* _ACTIVITIES_:
**1)** According to the PN panel discussion, in how many samples was rhinovirus/enterovirus detected at the same time as the bacteria?
**2)** From the PN panel discussion, extract verbatim the part that opens with the words containing "Meanwhile, we should" and closes with "when infection occurs.".

Although atypical bacteria were not detected by the PN panel in this study, recent studies have reported that the PN panel detected bacteria such as L. pneumophila and M. pneumoniae in a few samples [9, 12].

We found four samples in which rhinovirus/enterovirus was simultaneously detected with the bacteria. Previous studies have reported that co-infection with viruses and bacteria contributes to increased disease severity and mortality [13, 14]. Although we could not assess the relationship between co-infection and disease severity, comprehensive pathogen detection by the PN panel might contribute to elucidating the epidemiology and pathophysiology of co-infection.

The PN panel can semiquantify the bacterial targets. In this study, of the 59 analytes with negative results by the culture methods, bacterial targets of 104–5 copies/mL were detected in 36 analytes (61.0%) (Table 4). Quantitative values below the defined thresholds, such as 103 CFU/mL for the protected specimen brush and 104 CFU/mL for BAL, might be used as indicators for discontinuing antibiotics against ventilator-associated pneumonia (VAP) [3]. Therefore, the semiquantitative values determined by the PN panel may be useful for the management of VAP.

Meanwhile, we should consider the possibility of bacterial colonization, regardless of the detection method used. However, because P. aeruginosa and MRSA colonization are reported as the risk factors for subsequent infection [15, 16], detecting colonized bacteria would be helpful for prompt initiation of treatment when infection occurs.

Detection using culture methods depends on pathogen viability. Therefore, it is possible that the PN panel detected nonviable bacteria in this study, as one of the causes of discrepant results in bacterial detection between the PN panel and culture methods. There are other possibilities that the PN panel detected bacteria that were low-abundance or not cultured because of fastidious growth characteristics [8]. Therefore, the results of molecular assays should be carefully interpreted when used for patient management, in consideration of the differences in characteristics between molecular assays and culture methods.

* _RECORDS_:
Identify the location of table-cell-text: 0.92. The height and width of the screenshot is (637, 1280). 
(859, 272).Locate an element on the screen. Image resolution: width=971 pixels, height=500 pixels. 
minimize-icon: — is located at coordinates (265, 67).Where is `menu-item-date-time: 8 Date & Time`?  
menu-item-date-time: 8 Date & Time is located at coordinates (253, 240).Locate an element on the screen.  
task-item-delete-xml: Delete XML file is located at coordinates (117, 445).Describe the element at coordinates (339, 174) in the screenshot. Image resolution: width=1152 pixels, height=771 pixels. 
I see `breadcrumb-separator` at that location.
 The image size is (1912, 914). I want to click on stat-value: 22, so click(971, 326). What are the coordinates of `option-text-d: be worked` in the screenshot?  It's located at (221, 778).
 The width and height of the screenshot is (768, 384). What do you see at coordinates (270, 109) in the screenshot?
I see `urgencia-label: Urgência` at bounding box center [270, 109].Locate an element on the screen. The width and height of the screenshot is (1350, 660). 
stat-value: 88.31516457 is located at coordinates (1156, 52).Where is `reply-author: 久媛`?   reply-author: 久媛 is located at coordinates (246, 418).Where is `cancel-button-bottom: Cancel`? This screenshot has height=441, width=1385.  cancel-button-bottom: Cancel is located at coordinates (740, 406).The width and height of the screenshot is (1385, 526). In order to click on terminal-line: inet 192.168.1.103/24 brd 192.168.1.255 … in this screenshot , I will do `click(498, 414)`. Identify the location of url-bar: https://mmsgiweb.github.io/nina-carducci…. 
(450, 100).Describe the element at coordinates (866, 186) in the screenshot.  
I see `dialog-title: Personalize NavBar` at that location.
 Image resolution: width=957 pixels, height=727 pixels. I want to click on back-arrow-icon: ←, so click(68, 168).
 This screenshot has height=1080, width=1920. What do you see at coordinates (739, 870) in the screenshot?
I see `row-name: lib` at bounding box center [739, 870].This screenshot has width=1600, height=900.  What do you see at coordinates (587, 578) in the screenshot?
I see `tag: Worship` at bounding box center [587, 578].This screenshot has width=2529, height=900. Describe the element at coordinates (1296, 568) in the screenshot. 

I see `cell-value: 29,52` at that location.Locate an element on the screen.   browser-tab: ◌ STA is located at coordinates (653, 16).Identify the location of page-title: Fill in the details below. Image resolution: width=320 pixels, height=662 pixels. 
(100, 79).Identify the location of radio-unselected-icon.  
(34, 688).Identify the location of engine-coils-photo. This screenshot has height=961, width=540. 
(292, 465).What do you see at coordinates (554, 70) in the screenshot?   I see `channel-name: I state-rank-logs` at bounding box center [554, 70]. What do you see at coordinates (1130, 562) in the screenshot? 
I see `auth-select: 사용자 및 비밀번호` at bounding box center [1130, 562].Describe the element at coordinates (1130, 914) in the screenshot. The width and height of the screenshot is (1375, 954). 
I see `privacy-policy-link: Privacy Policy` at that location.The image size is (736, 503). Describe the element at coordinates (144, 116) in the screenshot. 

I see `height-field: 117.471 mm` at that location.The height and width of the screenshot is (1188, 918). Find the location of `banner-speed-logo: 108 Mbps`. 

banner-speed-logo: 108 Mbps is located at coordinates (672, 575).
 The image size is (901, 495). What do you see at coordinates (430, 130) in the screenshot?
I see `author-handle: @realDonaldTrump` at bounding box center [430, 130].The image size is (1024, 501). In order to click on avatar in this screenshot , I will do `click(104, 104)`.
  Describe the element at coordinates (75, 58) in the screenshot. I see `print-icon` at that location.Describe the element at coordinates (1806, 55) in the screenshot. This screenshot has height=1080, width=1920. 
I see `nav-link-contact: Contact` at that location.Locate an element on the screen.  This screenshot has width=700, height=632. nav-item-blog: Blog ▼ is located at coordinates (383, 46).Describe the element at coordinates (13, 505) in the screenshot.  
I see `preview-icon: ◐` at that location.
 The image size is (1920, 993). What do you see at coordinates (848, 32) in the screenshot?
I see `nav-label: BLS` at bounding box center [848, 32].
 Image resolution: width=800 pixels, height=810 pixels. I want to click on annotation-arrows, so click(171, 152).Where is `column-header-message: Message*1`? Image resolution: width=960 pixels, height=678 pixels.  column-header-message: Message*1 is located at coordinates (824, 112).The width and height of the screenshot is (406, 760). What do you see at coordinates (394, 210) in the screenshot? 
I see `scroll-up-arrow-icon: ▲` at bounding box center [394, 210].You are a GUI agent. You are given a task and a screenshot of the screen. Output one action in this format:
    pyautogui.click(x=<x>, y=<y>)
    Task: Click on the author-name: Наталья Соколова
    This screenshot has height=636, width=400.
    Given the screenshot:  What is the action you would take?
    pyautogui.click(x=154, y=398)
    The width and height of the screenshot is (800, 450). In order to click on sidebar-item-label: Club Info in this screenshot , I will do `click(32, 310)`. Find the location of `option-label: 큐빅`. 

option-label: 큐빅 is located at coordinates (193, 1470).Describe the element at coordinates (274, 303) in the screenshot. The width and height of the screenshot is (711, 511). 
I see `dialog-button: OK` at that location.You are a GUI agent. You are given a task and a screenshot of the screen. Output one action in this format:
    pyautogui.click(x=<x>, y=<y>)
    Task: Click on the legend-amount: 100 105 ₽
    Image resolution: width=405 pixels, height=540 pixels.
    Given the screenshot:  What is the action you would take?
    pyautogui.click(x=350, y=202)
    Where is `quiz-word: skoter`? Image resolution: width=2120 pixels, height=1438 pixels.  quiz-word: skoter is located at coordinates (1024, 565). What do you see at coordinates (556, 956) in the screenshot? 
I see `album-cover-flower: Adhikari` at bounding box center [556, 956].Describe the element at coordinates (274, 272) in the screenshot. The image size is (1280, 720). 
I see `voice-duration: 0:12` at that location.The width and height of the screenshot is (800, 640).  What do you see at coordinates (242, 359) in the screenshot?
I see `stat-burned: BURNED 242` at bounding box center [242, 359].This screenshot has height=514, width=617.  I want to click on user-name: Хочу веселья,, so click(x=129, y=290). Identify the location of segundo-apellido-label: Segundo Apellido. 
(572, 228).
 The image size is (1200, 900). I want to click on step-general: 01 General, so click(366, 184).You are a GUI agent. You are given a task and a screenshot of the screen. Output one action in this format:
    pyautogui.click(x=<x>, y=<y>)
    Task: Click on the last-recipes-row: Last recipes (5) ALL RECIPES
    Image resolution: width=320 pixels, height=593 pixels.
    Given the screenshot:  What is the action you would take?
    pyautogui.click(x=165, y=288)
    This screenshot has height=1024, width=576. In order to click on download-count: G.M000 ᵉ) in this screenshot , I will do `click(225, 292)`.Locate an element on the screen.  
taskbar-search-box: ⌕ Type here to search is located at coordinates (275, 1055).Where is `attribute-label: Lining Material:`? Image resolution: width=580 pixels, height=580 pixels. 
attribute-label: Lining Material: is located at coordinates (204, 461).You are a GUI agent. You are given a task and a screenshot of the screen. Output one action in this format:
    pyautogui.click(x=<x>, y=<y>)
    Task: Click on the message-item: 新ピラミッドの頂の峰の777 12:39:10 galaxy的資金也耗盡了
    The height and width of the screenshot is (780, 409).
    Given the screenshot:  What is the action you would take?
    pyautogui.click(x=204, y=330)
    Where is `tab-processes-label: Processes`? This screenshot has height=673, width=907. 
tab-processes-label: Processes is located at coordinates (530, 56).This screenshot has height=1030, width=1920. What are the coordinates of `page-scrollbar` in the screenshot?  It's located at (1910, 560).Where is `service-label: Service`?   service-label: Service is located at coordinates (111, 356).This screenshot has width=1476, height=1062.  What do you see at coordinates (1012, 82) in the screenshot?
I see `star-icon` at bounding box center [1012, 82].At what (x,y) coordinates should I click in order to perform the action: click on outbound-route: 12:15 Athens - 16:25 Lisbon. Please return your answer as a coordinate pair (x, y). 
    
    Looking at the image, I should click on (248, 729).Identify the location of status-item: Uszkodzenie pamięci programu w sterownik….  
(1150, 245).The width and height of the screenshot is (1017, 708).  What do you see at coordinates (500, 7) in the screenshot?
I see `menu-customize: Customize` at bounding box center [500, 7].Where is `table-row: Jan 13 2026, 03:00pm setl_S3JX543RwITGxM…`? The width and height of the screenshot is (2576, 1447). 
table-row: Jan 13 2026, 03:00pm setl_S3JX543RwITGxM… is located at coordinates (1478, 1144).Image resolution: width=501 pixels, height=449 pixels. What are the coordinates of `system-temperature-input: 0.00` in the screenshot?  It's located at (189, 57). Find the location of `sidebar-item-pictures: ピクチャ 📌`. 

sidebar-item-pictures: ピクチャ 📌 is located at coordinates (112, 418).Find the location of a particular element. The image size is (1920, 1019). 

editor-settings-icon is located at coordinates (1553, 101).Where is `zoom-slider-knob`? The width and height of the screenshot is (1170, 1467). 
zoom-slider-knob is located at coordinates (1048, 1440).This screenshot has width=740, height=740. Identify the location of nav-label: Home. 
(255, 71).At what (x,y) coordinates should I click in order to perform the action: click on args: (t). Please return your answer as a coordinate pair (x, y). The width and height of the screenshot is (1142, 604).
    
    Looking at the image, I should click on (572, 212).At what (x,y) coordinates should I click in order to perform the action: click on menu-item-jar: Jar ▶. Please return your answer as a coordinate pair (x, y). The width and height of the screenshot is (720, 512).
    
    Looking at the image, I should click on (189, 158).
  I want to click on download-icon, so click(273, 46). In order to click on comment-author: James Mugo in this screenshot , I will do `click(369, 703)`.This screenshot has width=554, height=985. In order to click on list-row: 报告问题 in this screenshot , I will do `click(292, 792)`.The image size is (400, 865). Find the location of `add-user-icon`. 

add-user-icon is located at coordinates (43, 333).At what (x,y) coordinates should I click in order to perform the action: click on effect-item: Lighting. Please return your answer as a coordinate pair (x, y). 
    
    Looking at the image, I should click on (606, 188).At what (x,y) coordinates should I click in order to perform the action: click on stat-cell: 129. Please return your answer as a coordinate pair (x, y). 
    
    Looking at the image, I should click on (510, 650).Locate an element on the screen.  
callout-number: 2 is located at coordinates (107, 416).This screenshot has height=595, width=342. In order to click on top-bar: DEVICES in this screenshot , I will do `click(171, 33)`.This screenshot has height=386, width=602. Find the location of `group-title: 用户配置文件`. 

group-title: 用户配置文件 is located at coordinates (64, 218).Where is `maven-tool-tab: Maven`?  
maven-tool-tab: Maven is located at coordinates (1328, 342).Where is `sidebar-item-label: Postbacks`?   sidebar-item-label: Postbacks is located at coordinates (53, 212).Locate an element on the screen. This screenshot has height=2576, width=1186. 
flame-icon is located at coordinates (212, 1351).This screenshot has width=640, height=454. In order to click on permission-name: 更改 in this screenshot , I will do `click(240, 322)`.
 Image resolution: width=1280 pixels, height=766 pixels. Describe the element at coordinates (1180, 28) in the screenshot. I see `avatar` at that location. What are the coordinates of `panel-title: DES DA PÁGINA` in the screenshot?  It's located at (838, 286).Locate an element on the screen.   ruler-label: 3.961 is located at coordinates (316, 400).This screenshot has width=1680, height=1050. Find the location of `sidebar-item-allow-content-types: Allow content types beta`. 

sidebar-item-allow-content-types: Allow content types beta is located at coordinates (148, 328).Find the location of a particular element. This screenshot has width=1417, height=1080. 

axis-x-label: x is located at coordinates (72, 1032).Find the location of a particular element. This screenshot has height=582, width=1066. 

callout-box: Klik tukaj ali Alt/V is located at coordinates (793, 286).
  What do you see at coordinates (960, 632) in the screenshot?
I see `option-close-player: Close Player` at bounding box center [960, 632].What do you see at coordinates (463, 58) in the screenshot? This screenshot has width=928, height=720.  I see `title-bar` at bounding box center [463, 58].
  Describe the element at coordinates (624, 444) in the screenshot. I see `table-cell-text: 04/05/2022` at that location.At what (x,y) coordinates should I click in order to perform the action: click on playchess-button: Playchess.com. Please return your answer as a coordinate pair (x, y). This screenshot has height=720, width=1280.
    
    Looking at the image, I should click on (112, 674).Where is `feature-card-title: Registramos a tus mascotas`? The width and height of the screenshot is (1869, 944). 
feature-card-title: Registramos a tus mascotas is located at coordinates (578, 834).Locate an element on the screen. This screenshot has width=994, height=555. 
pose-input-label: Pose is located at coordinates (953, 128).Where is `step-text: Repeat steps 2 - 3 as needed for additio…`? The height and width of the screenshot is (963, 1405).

* _SOLUTIONS TO THE PROBLEMS_:
**1)** Four samples.

**2)**
Meanwhile, we should consider the possibility of bacterial colonization, regardless of the detection method used. However, because P. aeruginosa and MRSA colonization are reported as the risk factors for subsequent infection [15, 16], detecting colonized bacteria would be helpful for prompt initiation of treatment when infection occurs.